▸ Selection
I just wanted to say that this is very true. My dog who is also training in schH is excellent with other dogs and people, he plays with dogs who weigh under 10lbs nightly.

When we are at the club, we are there to work. He is put up before and after sessions - all the dogs are.

Does this mean that they never socialize with one another? No. We often get together at a park or hiking place or even a lake to let the dogs play and swim. When we are suppose to be training, we are training, when we are at a place to play, they can play.


----------



## Liesje (Mar 4, 2007)

^ Yep, that's how it is for me. I get together during the week with people and we often focus more on socialization. But on weekends at Schutzhund, I'm not paying those dues and fees and driving 2 hours each way for a puppy play group, lol!

The ten minutes of work thing you get used to. You'll see how much progress can be made in a short time, and that if you're going for a long time but the dog is shutting down, you're not gaining anything. Plus even though I'm only working my dogs ten minutes at a time, I'm constantly helping with equipment, watching and critiquing others, helping with line handling or handling for people who are injured, offering snacks and drinks, etc. I'm way more wiped after a day of training than I am after a full day at my job!


----------



## elisabeth_00117 (May 17, 2009)

Melly said:


> I'm Very interested in this sport and training for PSD. I would rather train my dog myself but how do I train me lol. I can do basic obedience and would like to learn more. I know a few of you here teach this how did you learn. Thanks in advance.


I have only been exposed to the sport for a few months and so I am considered "a newbie". My dog who is 16 months old is also just starting out and I could not even begin to imagine what it would be like training a dog for this sport on my own.. you couldn't do it. Really.

Find a club close to you (I'm lucky as I only drive about an hour one way) and have your dog evaluated. You will learn so much by your club members and their dogs that it will be the best thing you have ever done. So worth the driving time.

If your committed, it's the best thing to happen to you and your dog.


----------



## elisabeth_00117 (May 17, 2009)

Liesje said:


> ^ Yep, that's how it is for me. I get together during the week with people and we often focus more on socialization. But on weekends at Schutzhund, I'm not paying those dues and fees and driving 2 hours each way for a puppy play group, lol!

▸ Provided material
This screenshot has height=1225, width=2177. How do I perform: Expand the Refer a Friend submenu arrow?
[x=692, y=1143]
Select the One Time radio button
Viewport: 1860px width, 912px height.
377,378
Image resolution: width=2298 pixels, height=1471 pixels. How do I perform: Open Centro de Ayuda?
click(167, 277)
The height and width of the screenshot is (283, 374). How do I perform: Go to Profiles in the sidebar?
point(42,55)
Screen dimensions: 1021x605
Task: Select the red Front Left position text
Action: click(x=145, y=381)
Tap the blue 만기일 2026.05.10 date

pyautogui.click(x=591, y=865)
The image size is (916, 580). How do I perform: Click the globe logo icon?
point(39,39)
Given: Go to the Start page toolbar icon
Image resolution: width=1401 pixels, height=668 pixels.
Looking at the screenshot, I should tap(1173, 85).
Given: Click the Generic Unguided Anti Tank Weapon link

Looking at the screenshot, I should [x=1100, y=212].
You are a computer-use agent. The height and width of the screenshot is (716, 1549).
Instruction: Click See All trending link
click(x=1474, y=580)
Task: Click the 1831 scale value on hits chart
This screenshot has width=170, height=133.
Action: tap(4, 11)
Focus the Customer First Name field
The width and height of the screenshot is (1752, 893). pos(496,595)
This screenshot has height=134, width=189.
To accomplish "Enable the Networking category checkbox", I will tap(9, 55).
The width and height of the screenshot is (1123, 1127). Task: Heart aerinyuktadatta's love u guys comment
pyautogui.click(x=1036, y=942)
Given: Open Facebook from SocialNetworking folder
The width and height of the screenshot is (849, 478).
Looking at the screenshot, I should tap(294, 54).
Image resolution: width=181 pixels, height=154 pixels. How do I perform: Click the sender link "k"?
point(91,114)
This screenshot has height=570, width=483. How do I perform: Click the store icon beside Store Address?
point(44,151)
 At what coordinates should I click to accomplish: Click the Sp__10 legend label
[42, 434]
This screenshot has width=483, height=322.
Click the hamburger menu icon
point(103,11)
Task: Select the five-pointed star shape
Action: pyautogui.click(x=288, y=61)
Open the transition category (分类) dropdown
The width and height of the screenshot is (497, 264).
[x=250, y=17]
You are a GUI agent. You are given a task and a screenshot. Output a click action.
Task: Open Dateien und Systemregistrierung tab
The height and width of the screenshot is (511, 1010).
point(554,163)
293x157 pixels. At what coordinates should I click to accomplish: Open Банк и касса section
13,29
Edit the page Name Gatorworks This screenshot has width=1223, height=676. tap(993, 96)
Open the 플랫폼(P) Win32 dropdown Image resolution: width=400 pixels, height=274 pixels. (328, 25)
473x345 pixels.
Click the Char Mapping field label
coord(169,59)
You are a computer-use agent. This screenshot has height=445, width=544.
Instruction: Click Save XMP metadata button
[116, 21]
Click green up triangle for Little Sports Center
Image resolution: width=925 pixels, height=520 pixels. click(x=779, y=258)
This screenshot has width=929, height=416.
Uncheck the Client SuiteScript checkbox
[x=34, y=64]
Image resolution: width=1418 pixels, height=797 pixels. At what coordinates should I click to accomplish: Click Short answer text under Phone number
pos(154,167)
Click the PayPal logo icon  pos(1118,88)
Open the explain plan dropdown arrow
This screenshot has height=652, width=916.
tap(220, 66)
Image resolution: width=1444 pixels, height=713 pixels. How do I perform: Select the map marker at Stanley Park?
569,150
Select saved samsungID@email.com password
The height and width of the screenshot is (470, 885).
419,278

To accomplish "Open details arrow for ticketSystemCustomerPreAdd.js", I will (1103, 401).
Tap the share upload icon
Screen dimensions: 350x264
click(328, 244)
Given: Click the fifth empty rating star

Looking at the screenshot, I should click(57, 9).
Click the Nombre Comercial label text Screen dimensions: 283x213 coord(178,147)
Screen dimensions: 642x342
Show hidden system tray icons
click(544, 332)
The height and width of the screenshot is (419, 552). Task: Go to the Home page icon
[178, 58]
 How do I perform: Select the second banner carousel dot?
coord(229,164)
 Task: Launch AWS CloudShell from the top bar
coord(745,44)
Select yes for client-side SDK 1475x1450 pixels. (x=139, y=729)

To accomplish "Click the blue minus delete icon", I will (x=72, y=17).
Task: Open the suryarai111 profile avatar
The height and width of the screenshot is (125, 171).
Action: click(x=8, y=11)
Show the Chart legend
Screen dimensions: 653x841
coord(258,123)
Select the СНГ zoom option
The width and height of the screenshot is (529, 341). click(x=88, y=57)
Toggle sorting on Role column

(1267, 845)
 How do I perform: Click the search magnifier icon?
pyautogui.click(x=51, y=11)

▸ Written problem
Quote the passage of the Schutzhund forum thread starting at "I just wanted" and ending at "they can play.". None of the lines is needed for this work.

▸ Finished exercise
I just wanted to say that this is very true. My dog who is also training in schH is excellent with other dogs and people, he plays with dogs who weigh under 10lbs nightly.

When we are at the club, we are there to work. He is put up before and after sessions - all the dogs are.

Does this mean that they never socialize with one another? No. We often get together at a park or hiking place or even a lake to let the dogs play and swim. When we are suppose to be training, we are training, when we are at a place to play, they can play.